Thursday, 4 October 2012

Teenagehood


Today i was just thinking that my teenage years were some of the hardest to date. For starters i thought i knew everything and hence any instruction from my parents was of course up for debate. As you can imagine this did not sit well with my parents who knew better than me and also knew that i really did not know anything and was just a normal teenager, going through a normal and very uncomfortable phase for everyone.
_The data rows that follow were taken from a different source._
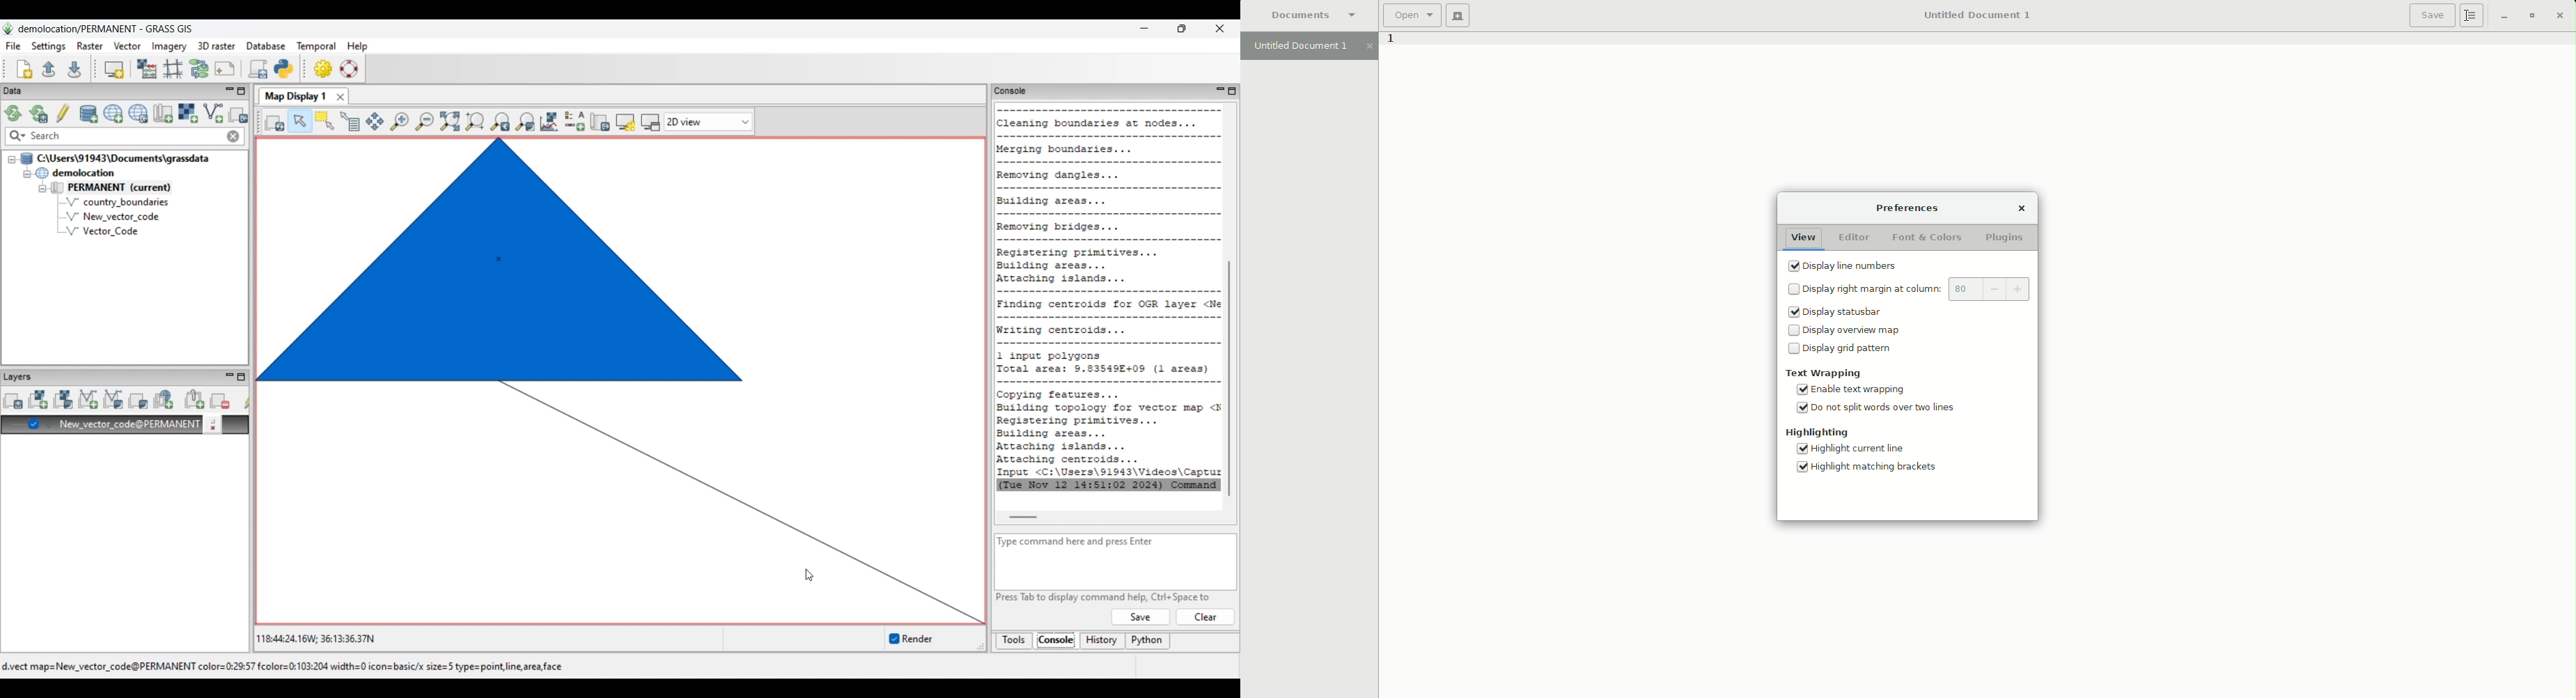 The height and width of the screenshot is (700, 2576). Describe the element at coordinates (1458, 16) in the screenshot. I see `New` at that location.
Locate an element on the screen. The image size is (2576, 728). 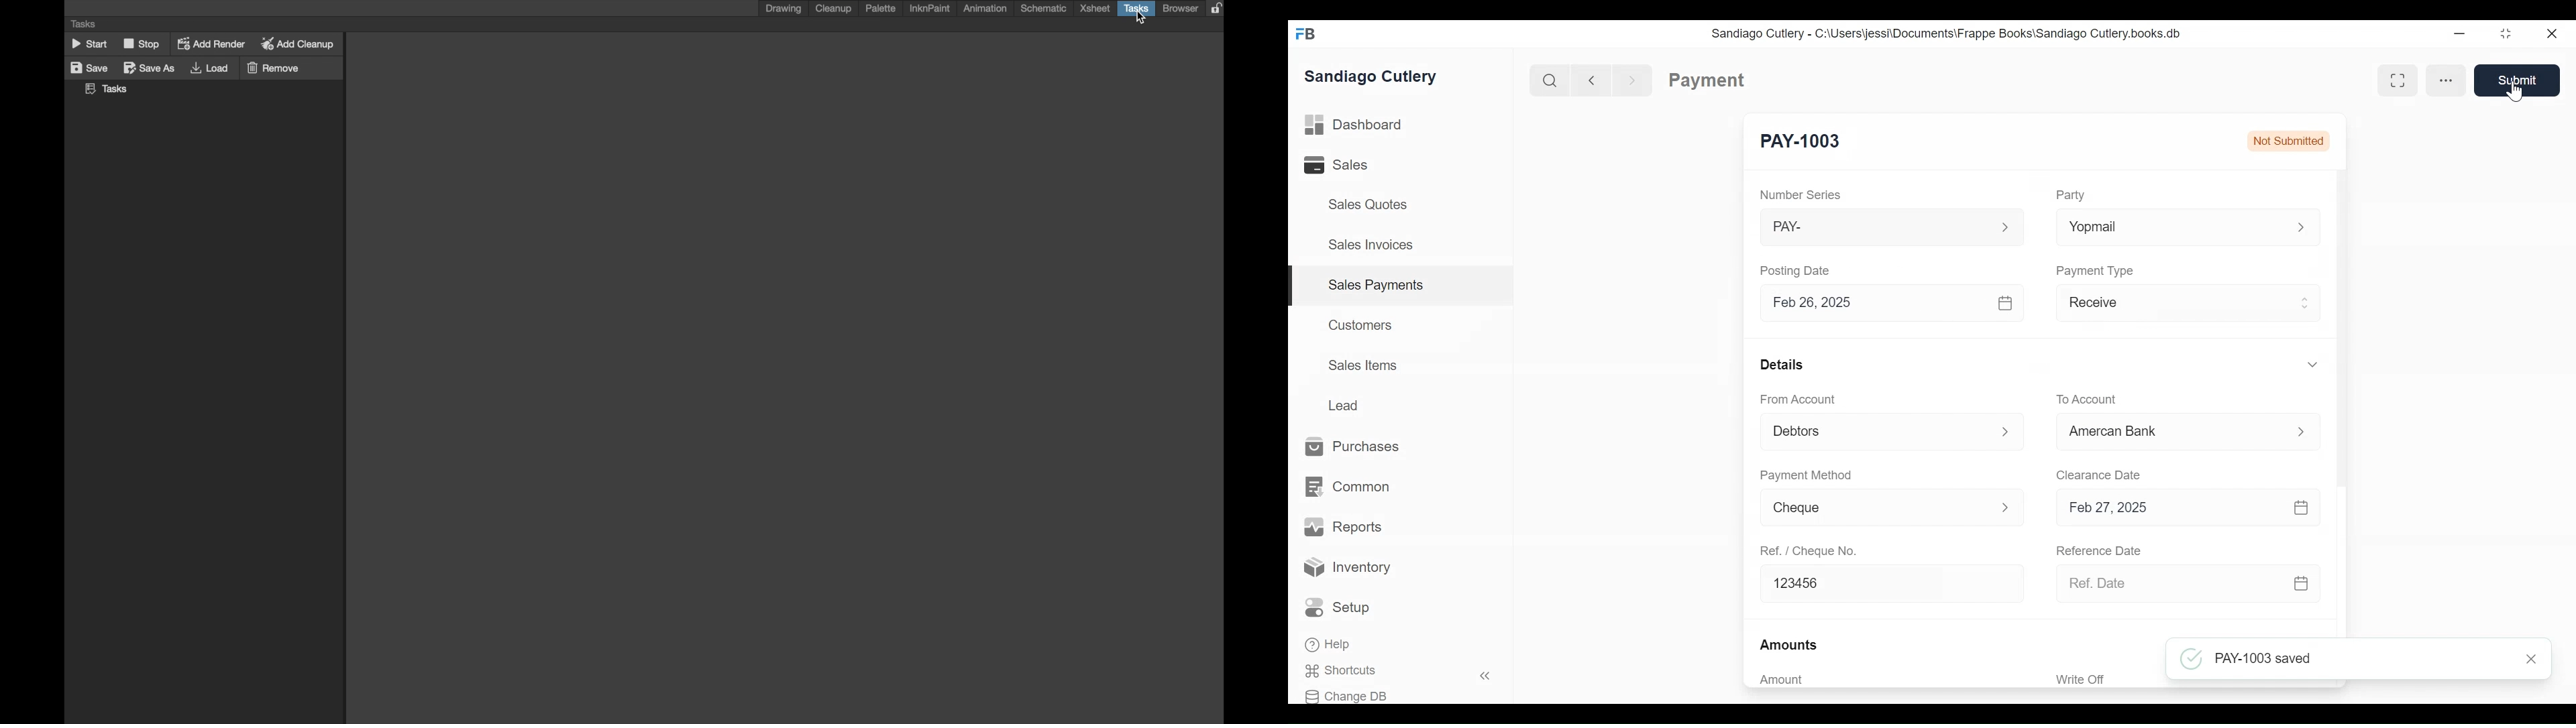
Sales is located at coordinates (1346, 165).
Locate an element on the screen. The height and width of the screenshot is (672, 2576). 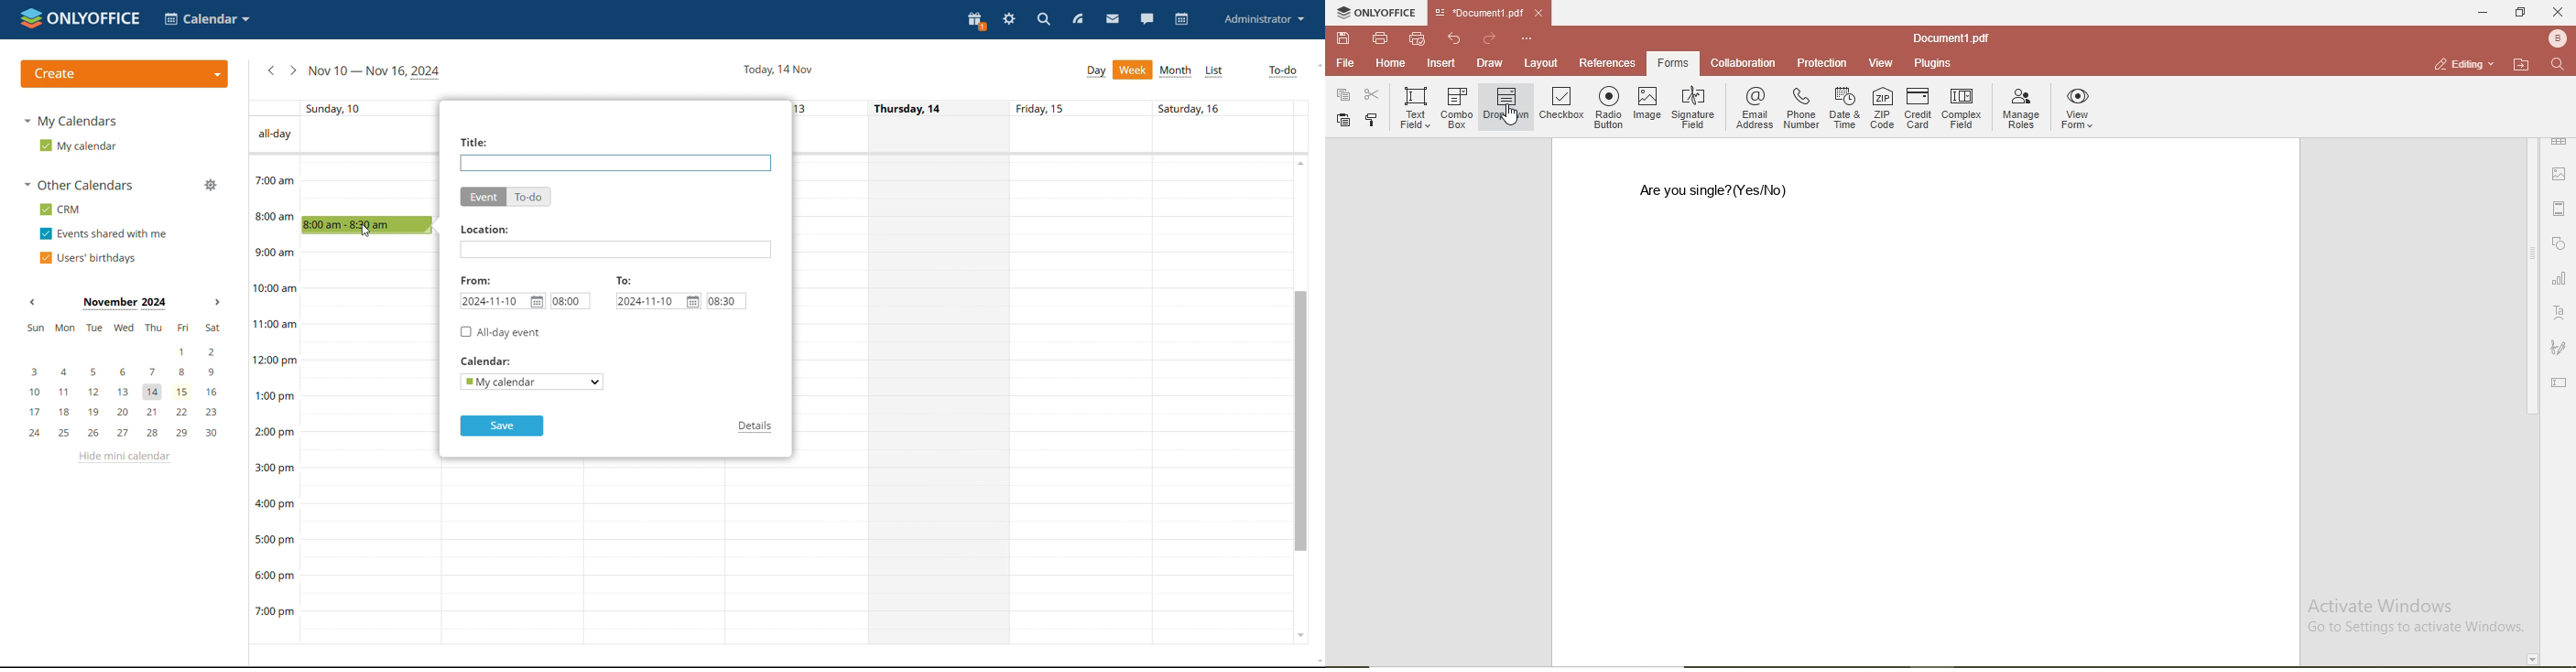
save is located at coordinates (1343, 38).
Unfortunately for them I was their first teenager and sometimes they were just as enraged as I was and frankly sometimes we all did not know how to cope with it all.  All my crushes at the time were on guys who would never look twice at me or give me the time of day if only to say hi and most of my time, when not writing in a diary (which was usually torn in a few months for security reasons) was spent looking at the world map in an attempt to pick a suitable destination that I would go to as soon as I won the lotto or got enough money to run away in a similar miraculous fashion. My teachers were yet another drag story and not being able to fit into any of the fashionable cliques and not interested I was pretty much a loner. I was convinced no one understood me and in my mind it was indeed me against the whole world.  

Looking back, I realise I had no idea of who I was and everyday was a journey to discovering myself and who I wanted to be in life. It was also a stage where I became very self-conscious and every outburst of acne seemed worse than a tsunami in any part of the world. It didn’t help me much that I had a very small body and as a result my peers felt they had to do a whole lot of censoring when around me when discussing the trending topics which were boys and dating. My oversized pair of spectacles were not of much help either and quite often you would find me buried in a book, reading was one of my favourite hobbies and it still is. It gave me a chance to live in another world, to be someone else and picture a lot of places that I had never been to. What I wanted to do when I grew up changed almost every year ranging from being a lawyer, psychologist, tour guide, farmer amongst other things. To be fair, it was not all bad experiences, it was also a time that I made some of the friendships that I have up to this day, read most of my bible, got my first valentine’s card and eventually my first boyfriend, discovered video games and what a great and bad thing the internet was and though I might not have known for sure what I wanted to be, what I did not want to be was very clear to me even at that time. 

I have been privileged enough to live through teenage hood all over again, mostly through my younger sisters and seeing them struggle and somewhat striving in it all has made me understand that some things can only be understood in reverse. I see the look of confusion in my youngest sister’s eyes when I try to explain how a few years from now most of the stuff she worries about is not going to matter and she will not be seen dead with any of the guys she envies now lol. I however realise that like me, she will have to live it all and probably only understand it later and all I can do is to give this advice that sometimes, oh wait, usually falls on deaf ears and hope that she doesn’t burn herself and leave scars in the process for some often do at this stage. I definitely would not want to go back and do it all over again but I know for sure that I would not want to take anything away from it all for it was part of a long journey to self-discovery.